Guy Ritchie é quem assina a realização do filme após um extenso currículo de filmes respeitáveis, como a saga Sherlock Holmes. Foi desta forma de brincar com movimentos de câmara e perspetiva que a cidade do filme, Agrabah, nos é apresentada. Após ter visto O Quebra-Nozes e os Quatro Reinos (2018) penso que seria difícil da minha parte duvidar da capacidade das equipas de CGI em criar cenários, mas Agrabah foi um completo mundo cheio de riqueza, figurantes, ação de fundo e detalhe que me fizeram entrar no filme de uma forma completamente diferente. Aladdin é perfeitamente desempenhado pelo ator canadiano Mena Massoud, e por mais que a sua entrada musical no filme me tenha feito questionar o valor pago pelo bilhete, a verdade é que me convenceu bastante ao longo da narrativa. Este representa um rapaz órfão cujo único elemento primário de socialização é o seu fiel parceiro macaco, Abu. Este sobrevive por meio das artimanhas do roubo, vendendo o que consegue arranjar com Abu no mercado. A sua vida – e coração – mudam ao encontrar-se com a princesa Jasmine, interpretada pela atriz e cantora inglesa Naomi Scott. Tal como Aladdin, Jasmine é órfã de mãe, vivendo com este peso do seu passado no dia-à-dia, uma vez que o seu pai, o Sultão (Rei), a proíbe de suceder ao cargo – por ser uma mulher e estar na lei esta proibição -, assim pela segurança que quer para a filha. Mesmo que o povo não ponha olhos em Jasmine há anos, este adora a princesa, sendo que a mesma se aventura a escapar do palácio para apreciar a vida do povo que tanto ama e quer cuidar. É nesta visita clandestina que se depara com Aladdin, em que este habilmente a leva por uma corrida frenética pela cidade para escaparem dos guardas reais após esta ter dado dois pães a crianças necessitadas. Quando chegam à casa improvisada de forma brilhante por Aladdin, estes acabam por se apaixonar um pelo outro, reconhecendo como são reféns das suas vidas. Sem dar por isso, e no momento da despedida das personagens, Abu fica com a pulseira de Jasmine, fazendo com que a despedida seja abrupta.
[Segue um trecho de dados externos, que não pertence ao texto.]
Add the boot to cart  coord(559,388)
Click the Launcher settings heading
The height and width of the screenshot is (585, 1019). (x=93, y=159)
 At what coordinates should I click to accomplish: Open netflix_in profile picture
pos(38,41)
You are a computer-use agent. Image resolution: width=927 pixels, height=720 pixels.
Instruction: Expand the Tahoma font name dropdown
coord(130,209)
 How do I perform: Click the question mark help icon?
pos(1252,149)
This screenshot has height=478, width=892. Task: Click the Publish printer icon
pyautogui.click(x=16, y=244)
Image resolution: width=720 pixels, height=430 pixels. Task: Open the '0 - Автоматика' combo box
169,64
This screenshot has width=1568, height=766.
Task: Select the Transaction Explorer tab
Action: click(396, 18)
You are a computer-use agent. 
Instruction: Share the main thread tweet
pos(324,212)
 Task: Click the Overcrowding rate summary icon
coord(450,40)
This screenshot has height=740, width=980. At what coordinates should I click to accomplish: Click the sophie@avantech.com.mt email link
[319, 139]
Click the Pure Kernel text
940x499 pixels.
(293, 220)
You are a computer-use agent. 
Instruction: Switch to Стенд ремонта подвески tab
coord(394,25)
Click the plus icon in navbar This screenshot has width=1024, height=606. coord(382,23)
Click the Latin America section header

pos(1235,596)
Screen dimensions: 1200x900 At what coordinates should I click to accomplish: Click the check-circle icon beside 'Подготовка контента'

Evidencia-se assim o lado humanitário e próximo da princesa com o seu povo. Porém, quando tem a voz e liberdade cortadas por um pai receoso, assim como ao mítico vilão Jafar (Marwan Kenzari) que quer poder para si, querendo invadir a terra natal da mãe da falecida rainha, torna-se difícil esta não ser prisioneira da sua própria vida.
Quem fica igualmente refém é Jafar, ou melhor será dizendo, o ator Marwan. O ator não me conseguiu convencer em atuação e postura, parecendo mais um homem mimado sem qualquer passado explicado. A prestação consegue enquadrar-se no tom familiar do filme, mas para um estúdio que arrojou em Maléfica – e brevemente em Maléfica: Mestre do Mal – penso que poderiam ter tido uma abordagem diferente ao vilão. Apesar disto, é por meio do vilão que Aladdin se vê diante da mítica caverna dos mistérios após este ser apanhado a devolver a bracelete a Jasmine.
É na caverna que temos finalmente o vislumbre de Will Smith como Génio, uma das personagens bastante criticadas aquando das primeiras imagens divulgadas da adaptação. No filme ele está bem azul, sendo a sua atuação uma autêntica surpresa. Nunca fui admirador do ator, mas após este filme, ver uma interpretação cheia de carisma, era impossível não ficar indiferente. O tapete mágico faz também a sua entrada neste momento do filme, sendo com Abu uma dupla de personagens improváveis fascinante.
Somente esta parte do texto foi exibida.